Kerja itu ibadah. Lewat pekerjaan yang kita lakukan kita jadi bermanfaat bagi banyak orang. Contoh lain Dokter menolong mengobati orang sakit, memberi resep, memberikan obat, melakukan penanganan medis padanya. Dari jasanya sebagai dokter ia mendapatkan uang yang dibayarkan pasien. Apakah uang itu rezeki yang didapatkan dari hasil bekerja mengobati pasien? Bukan…!!

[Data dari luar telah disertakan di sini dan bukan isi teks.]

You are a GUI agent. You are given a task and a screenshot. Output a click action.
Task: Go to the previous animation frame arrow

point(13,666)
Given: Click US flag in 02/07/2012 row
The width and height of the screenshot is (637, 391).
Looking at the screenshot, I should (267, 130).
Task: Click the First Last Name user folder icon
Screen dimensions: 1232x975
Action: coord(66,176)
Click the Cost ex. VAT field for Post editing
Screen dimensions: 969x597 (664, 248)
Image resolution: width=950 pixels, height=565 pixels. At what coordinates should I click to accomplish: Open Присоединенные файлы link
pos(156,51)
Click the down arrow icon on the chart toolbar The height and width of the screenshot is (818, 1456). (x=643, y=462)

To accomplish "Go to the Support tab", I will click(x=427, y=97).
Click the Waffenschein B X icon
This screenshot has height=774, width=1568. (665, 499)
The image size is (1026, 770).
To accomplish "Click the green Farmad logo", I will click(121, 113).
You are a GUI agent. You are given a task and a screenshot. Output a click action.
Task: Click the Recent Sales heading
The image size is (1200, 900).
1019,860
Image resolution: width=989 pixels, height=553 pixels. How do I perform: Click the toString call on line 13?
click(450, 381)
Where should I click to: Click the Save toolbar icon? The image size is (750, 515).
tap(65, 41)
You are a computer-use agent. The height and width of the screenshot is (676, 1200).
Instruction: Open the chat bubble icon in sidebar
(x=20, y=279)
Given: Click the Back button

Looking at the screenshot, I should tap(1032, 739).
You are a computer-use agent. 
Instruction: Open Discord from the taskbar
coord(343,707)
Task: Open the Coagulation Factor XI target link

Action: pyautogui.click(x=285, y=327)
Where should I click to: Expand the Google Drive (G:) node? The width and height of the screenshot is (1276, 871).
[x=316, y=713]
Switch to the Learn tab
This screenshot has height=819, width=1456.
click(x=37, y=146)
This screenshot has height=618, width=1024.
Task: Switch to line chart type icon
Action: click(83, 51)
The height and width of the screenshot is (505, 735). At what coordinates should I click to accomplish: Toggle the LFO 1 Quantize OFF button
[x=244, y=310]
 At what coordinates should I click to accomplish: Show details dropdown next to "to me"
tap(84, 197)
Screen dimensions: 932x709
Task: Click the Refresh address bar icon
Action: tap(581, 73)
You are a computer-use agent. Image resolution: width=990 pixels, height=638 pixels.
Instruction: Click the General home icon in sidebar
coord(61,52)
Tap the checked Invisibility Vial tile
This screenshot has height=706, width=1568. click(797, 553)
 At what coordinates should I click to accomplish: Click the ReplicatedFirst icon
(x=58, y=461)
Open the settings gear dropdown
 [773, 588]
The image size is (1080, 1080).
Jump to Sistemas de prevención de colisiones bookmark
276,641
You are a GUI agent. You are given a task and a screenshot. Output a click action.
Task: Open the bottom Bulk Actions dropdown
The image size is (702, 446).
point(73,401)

Kalau rezeki itu adalah urusanNya jadi boleh dong kita leha-leha tinggal menunggu jatuhnya rezeki dari langit? Ini juga pemahaman yang salah. Allah memang Penentu Rezeki kita tapi kepantasan untuk mendapatkannya ditentukan oleh kita sendiri. Ibadah, amal saleh, kebaikan adalah cara kita memantaskan diri di hadapanNya, agar Allah ridha dengan amal ibadah kita dan berkenan memuluskan permintaan kita, termasuk dalam hal rezeki.